Police move on activists’ case

Malawi Police Service (MPS) has sought guidance from the Attorney General (AG) in the case of two human rights activists arrested for alleged fraud after the United Nations (UN) demanded their unconditional release.

MPS Inspector General (IG) Rodney Jose’s move comes against a background of numerous calls, including one from UN and its agency, the Joint UN Programme on HIV and Aids (UNAids), for the release of activists Gift Trapence and the Reverend McDonald Sembereka. The two are currently remanded at Maula Prison in Lilongwe pending a ruling this morning on their bail application.

Trapence speaks to sympathisers outside the court before being whisked to Maula Prison on Wednesday

In an interview yesterday, AG Kalekeni Kaphale confirmed receiving communication from the IG seeking a legal opinion on the matter following the developments.

He said: “I have just received a letter from the IG asking for my opinion on the matter. I haven’t provided my opinion yet. I will have to carefully and seriously consider all factors before providing my opinion on the matter.”

Kaphale could not indicate when his opinion on the matter would be available, insisting: “I said I have just received the letter and I

will have to look at the matter and provide my legal advice.”

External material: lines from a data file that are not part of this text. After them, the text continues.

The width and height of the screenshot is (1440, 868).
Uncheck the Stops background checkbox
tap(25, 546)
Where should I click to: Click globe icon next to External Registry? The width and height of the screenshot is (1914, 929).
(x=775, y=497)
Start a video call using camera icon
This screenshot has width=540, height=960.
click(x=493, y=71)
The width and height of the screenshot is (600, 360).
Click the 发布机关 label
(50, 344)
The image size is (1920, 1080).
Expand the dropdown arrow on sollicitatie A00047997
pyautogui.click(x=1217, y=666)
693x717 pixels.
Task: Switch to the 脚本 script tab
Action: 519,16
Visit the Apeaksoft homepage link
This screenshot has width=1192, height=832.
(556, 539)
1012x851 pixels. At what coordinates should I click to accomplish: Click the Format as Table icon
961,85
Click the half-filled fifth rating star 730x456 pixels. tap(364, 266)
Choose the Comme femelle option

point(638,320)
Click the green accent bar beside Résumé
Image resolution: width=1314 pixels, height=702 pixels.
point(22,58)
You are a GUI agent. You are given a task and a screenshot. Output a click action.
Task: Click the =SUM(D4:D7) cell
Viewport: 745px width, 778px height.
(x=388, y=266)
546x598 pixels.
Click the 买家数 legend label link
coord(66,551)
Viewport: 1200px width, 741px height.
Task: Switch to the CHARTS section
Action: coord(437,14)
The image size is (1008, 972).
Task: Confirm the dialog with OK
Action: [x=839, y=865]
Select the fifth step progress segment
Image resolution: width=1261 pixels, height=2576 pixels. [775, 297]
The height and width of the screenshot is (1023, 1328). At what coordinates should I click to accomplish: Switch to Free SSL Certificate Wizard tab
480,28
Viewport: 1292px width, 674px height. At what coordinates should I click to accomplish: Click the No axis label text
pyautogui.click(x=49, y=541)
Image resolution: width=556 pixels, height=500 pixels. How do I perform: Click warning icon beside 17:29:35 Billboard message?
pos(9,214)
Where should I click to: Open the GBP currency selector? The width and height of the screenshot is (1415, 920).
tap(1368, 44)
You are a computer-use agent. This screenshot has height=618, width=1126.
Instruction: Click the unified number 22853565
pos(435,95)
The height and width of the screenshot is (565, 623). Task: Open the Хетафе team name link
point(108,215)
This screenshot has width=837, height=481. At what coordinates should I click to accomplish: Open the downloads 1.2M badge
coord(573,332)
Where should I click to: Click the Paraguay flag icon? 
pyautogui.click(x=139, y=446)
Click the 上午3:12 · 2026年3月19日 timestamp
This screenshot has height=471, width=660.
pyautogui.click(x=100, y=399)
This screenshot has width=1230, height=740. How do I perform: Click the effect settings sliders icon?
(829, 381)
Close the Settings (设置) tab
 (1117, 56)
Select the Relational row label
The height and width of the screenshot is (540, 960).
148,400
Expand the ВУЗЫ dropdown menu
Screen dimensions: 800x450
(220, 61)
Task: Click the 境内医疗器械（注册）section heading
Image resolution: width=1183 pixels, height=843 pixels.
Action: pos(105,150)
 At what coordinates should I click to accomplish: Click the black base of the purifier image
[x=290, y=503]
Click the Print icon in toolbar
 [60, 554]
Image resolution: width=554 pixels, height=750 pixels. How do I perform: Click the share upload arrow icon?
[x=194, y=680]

Ironically, the charges levelled against Trapence and Sembereka include operating a non-governmental organisation (NGO) not registered with the NGO Board, Mango Key Populations Network run by Sembereka and alleged abuse of K7.4 million on a project funded by UNAids.

In an interview yesterday, National Police spokesperson James Kadadzera said the police will not make any public pronouncement on the matter because it is in court.

In its letter to the Malawi Government on Wednesday after the arrest of the duo on Tuesday afternoon, the UN office in Malawi said the matter was “amicably resolved” and denied reporting the issue to police.

According to a statement from UNAids headquarters in Geneva, Switzerland, UNAids and Mango Network reached a resolution on the issue and that the UN agency did not take any legal action because it believes there was no need for such.

Reads the statement in part: “UNAids respectfully requests the immediate release of the two members of the Mango Network, Mr Gift Trapence and Mr Macdonald Sembereka, from police custody.

“UNAids is strongly supportive of the full empowerment and engagement of civil society organisations in the Aids response.

“It looks forward to continuing its partnership with community and civil society organisations in ensuring that all people affected by HIV have access to HIV prevention, treatment and social support services and that their human rights are protected.”

Amnesty International and other world health and human rights organisations have also appealed for the release of the duo.

In the case, Sembereka is suspected of forgery of official documents, uttering a false document and money laundering and operating an unregistered NGO.

Trapence, on the other hand, is suspected of forgery of official documents of Mkango Lodge in Blantyre for a purported lesbian, gay, bisexual, transgender, and intersex (LGBTI) and sex workers workshop which never happened, uttering false documents and operating an NGO ‘Mango’ without registering it with the NGO Board.

The duo is also co-accused of acquiring K7.4 million for the said workshop on LGBTI and sex workers.

Trapence is executive director of Centre for the Development of People (Cedep) while Sembereka serves as the institution’s board chairperson.

Trapence is also deputy chairperson of Human Rights Defenders Coalition, an organistion which has been organising protests to force the resignation of Malawi Electoral Commission (MEC) chairperson Jane Ansah for presiding over an allegedly flawed electoral process in the May 21 Tripartite Elections.